What is expected
Reproduce every entry exactly as written.

Entries supplied
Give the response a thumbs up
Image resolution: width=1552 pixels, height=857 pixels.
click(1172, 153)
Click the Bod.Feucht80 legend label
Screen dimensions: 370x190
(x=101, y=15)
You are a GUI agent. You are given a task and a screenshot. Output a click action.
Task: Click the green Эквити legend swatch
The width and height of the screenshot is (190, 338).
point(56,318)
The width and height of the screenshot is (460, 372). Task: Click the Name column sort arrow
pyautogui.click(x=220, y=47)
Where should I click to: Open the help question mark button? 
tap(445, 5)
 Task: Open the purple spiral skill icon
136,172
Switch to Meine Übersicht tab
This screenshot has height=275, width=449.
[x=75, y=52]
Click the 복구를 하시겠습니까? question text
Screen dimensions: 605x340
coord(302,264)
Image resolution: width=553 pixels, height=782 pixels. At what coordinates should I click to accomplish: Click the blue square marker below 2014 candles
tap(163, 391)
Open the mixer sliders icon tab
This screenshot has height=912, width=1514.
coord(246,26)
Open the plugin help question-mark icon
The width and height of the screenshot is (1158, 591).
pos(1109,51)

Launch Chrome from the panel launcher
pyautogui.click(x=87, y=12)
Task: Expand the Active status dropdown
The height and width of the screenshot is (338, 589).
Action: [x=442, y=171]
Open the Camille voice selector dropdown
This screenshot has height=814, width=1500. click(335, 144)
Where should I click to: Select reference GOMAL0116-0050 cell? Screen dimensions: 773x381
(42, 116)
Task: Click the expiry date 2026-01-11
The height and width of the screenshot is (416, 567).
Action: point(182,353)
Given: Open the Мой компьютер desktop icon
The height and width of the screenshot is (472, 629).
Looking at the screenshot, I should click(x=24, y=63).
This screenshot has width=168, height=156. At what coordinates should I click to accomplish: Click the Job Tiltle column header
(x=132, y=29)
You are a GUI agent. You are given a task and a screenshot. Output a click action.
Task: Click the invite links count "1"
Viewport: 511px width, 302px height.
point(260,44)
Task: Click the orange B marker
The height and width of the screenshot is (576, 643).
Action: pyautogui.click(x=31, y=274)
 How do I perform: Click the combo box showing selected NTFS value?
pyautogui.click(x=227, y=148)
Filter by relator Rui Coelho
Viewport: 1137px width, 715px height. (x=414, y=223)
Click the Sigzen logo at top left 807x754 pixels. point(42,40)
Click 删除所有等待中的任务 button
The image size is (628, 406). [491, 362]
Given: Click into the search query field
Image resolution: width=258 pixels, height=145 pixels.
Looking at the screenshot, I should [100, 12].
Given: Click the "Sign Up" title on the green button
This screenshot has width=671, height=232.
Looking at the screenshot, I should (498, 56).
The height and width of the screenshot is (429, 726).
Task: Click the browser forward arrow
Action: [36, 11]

Completed exercise
Give the response a thumbs up
Image resolution: width=1552 pixels, height=857 pixels.
click(1172, 153)
Click the Bod.Feucht80 legend label
Screen dimensions: 370x190
(x=101, y=15)
You are a GUI agent. You are given a task and a screenshot. Output a click action.
Task: Click the green Эквити legend swatch
The width and height of the screenshot is (190, 338).
point(56,318)
The width and height of the screenshot is (460, 372). Task: Click the Name column sort arrow
pyautogui.click(x=220, y=47)
Where should I click to: Open the help question mark button? 
tap(445, 5)
 Task: Open the purple spiral skill icon
136,172
Switch to Meine Übersicht tab
This screenshot has height=275, width=449.
[x=75, y=52]
Click the 복구를 하시겠습니까? question text
Screen dimensions: 605x340
coord(302,264)
Image resolution: width=553 pixels, height=782 pixels. At what coordinates should I click to accomplish: Click the blue square marker below 2014 candles
tap(163, 391)
Open the mixer sliders icon tab
This screenshot has height=912, width=1514.
coord(246,26)
Open the plugin help question-mark icon
The width and height of the screenshot is (1158, 591).
pos(1109,51)

Launch Chrome from the panel launcher
pyautogui.click(x=87, y=12)
Task: Expand the Active status dropdown
The height and width of the screenshot is (338, 589).
Action: [x=442, y=171]
Open the Camille voice selector dropdown
This screenshot has height=814, width=1500. click(335, 144)
Where should I click to: Select reference GOMAL0116-0050 cell? Screen dimensions: 773x381
(42, 116)
Task: Click the expiry date 2026-01-11
The height and width of the screenshot is (416, 567).
Action: point(182,353)
Given: Open the Мой компьютер desktop icon
The height and width of the screenshot is (472, 629).
Looking at the screenshot, I should click(x=24, y=63).
This screenshot has width=168, height=156. At what coordinates should I click to accomplish: Click the Job Tiltle column header
(x=132, y=29)
You are a GUI agent. You are given a task and a screenshot. Output a click action.
Task: Click the invite links count "1"
Viewport: 511px width, 302px height.
point(260,44)
Task: Click the orange B marker
The height and width of the screenshot is (576, 643).
Action: pyautogui.click(x=31, y=274)
 How do I perform: Click the combo box showing selected NTFS value?
pyautogui.click(x=227, y=148)
Filter by relator Rui Coelho
Viewport: 1137px width, 715px height. (x=414, y=223)
Click the Sigzen logo at top left 807x754 pixels. point(42,40)
Click 删除所有等待中的任务 button
The image size is (628, 406). [491, 362]
Given: Click into the search query field
Image resolution: width=258 pixels, height=145 pixels.
Looking at the screenshot, I should [100, 12].
Given: Click the "Sign Up" title on the green button
This screenshot has width=671, height=232.
Looking at the screenshot, I should (498, 56).
The height and width of the screenshot is (429, 726).
Task: Click the browser forward arrow
Action: [36, 11]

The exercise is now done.